What is it like being a female founder in the NFT space?
I hate this question but I get asked it a lot. I don’t know how to answer that because I’ve never been anything else.
That being said, my best piece of advice for women in technology is to do what you want to do and don’t think about who’s watching or judging. At the end of the day, it doesn’t fucking matter. The only thing that matters is that you are doing what you’ve set out to do, and that you’ve built a good community around you that supports you and you can support back. Just do it, and don’t think about the consequences. Just fucking do it. I hate when I curse (but I do curse a lot!) so this shows how strongly I feel about it.
What’s the biggest lesson you’ve learned from being 1 year in operation?
It’s not just about the technology, it’s not just about the artists, and it’s not just about the collectors. It’s about the community as a whole and the engagement and coordination of that community.

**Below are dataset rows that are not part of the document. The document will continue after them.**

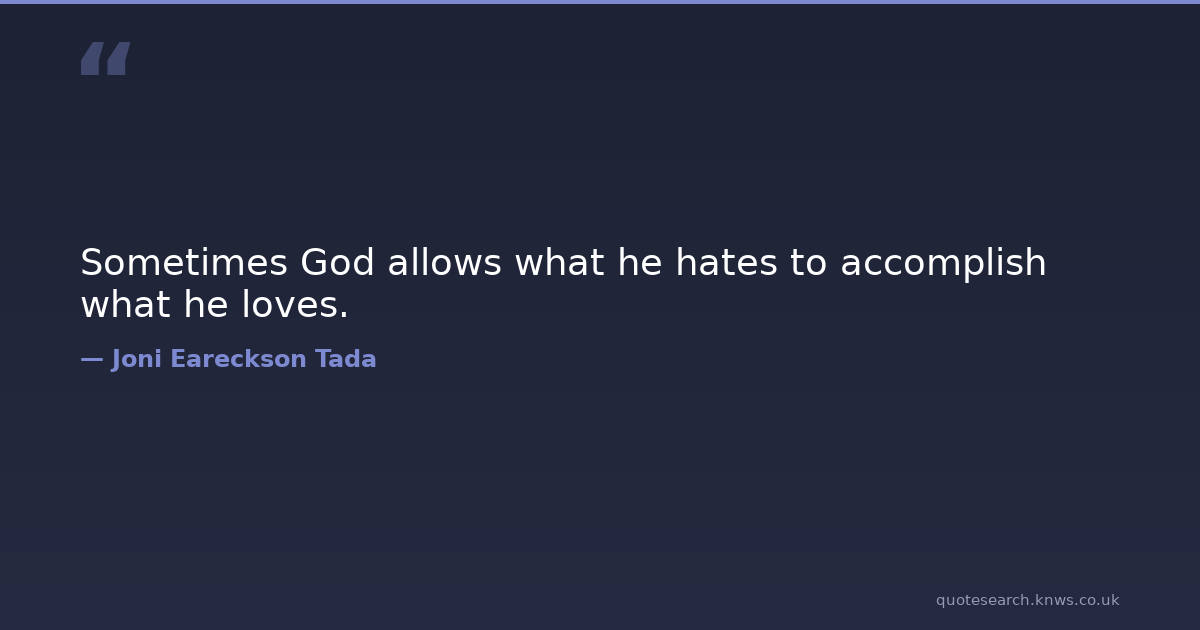Click the em dash before the author name

(91, 359)
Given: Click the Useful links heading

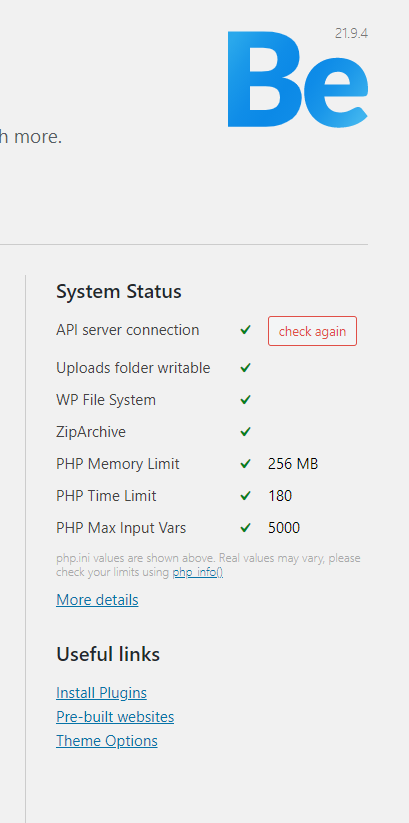Looking at the screenshot, I should click(x=108, y=655).
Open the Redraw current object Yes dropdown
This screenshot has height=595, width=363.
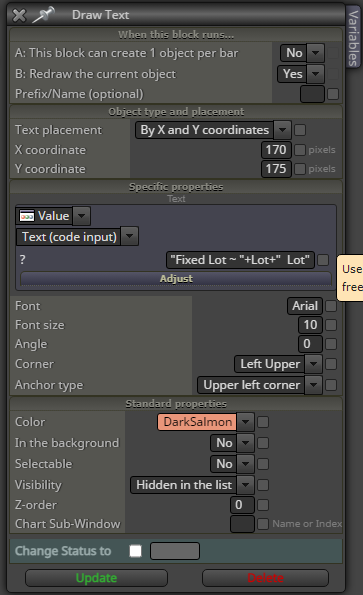tap(316, 74)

What made you choose to not seek out funding in the first year of operation?
Getting funding can be daunting, and I just wanted to focus on building and making sure I got it right. I didn’t want to take funding to build a product with someone else over my shoulder. I’ve also been too busy talking to artists and creators to do a funding round, so time constraints played a big factor.
What can we look forward to in the next year from Mint Gold Dust?
Valuable engagement with artists, listening more with our community. I feel compelled to support creatives in the way they feel they need to be supported. Better conversations with people and I will encourage my team to do the same. We are going to focus on more partnerships and more innovation with new technology in the NFT sector; including building out a more robust live auction service and platform.